## Short exercise
Rewrite the entries from the start through the line containing "pos(53,147)", renaming "ohmmeter" to "multimeter" and leaving everything else unchanged.

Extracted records
::::
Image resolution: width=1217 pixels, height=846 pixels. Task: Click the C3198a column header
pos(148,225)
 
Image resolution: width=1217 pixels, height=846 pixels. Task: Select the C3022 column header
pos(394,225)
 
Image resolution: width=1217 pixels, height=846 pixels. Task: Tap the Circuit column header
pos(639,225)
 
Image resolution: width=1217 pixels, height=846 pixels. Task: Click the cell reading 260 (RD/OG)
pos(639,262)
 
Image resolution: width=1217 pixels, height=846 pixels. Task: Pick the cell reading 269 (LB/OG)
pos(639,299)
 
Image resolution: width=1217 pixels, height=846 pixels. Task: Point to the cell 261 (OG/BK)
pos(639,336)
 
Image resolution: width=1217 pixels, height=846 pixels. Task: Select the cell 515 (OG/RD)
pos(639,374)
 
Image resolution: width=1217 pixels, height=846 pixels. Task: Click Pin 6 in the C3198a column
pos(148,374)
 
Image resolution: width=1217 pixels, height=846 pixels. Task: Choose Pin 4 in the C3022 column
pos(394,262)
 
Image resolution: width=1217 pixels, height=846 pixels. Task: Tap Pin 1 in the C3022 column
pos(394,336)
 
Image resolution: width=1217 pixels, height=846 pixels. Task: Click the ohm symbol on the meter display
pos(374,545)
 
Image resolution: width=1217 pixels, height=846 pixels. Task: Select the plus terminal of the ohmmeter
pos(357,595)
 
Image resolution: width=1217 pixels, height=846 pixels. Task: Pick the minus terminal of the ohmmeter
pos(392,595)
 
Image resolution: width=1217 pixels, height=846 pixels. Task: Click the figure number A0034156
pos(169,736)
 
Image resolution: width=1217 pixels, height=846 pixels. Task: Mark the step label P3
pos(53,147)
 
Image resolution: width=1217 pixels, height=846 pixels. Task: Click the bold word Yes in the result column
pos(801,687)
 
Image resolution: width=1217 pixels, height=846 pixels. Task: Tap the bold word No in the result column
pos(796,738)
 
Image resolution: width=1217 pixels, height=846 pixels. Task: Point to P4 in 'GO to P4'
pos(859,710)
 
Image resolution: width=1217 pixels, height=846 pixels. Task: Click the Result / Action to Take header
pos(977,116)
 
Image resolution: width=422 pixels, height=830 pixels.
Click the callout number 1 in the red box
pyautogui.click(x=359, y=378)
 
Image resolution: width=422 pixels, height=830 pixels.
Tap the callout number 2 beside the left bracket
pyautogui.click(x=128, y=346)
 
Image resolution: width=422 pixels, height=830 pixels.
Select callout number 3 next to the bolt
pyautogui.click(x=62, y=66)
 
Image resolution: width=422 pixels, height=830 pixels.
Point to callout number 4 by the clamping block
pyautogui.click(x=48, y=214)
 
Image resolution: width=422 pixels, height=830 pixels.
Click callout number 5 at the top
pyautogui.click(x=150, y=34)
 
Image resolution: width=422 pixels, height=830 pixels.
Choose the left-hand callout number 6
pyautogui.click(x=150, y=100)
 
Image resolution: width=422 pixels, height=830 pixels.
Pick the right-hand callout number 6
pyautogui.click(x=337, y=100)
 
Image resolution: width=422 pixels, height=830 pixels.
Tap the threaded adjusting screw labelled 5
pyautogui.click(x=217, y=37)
::::
## Finished answer
Image resolution: width=1217 pixels, height=846 pixels. Task: Click the C3198a column header
pos(148,225)
 
Image resolution: width=1217 pixels, height=846 pixels. Task: Select the C3022 column header
pos(394,225)
 
Image resolution: width=1217 pixels, height=846 pixels. Task: Tap the Circuit column header
pos(639,225)
 
Image resolution: width=1217 pixels, height=846 pixels. Task: Click the cell reading 260 (RD/OG)
pos(639,262)
 
Image resolution: width=1217 pixels, height=846 pixels. Task: Pick the cell reading 269 (LB/OG)
pos(639,299)
 
Image resolution: width=1217 pixels, height=846 pixels. Task: Point to the cell 261 (OG/BK)
pos(639,336)
 
Image resolution: width=1217 pixels, height=846 pixels. Task: Select the cell 515 (OG/RD)
pos(639,374)
 
Image resolution: width=1217 pixels, height=846 pixels. Task: Click Pin 6 in the C3198a column
pos(148,374)
 
Image resolution: width=1217 pixels, height=846 pixels. Task: Choose Pin 4 in the C3022 column
pos(394,262)
 
Image resolution: width=1217 pixels, height=846 pixels. Task: Tap Pin 1 in the C3022 column
pos(394,336)
 
Image resolution: width=1217 pixels, height=846 pixels. Task: Click the ohm symbol on the meter display
pos(374,545)
 
Image resolution: width=1217 pixels, height=846 pixels. Task: Select the plus terminal of the multimeter
pos(357,595)
 
Image resolution: width=1217 pixels, height=846 pixels. Task: Pick the minus terminal of the multimeter
pos(392,595)
 
Image resolution: width=1217 pixels, height=846 pixels. Task: Click the figure number A0034156
pos(169,736)
 
Image resolution: width=1217 pixels, height=846 pixels. Task: Mark the step label P3
pos(53,147)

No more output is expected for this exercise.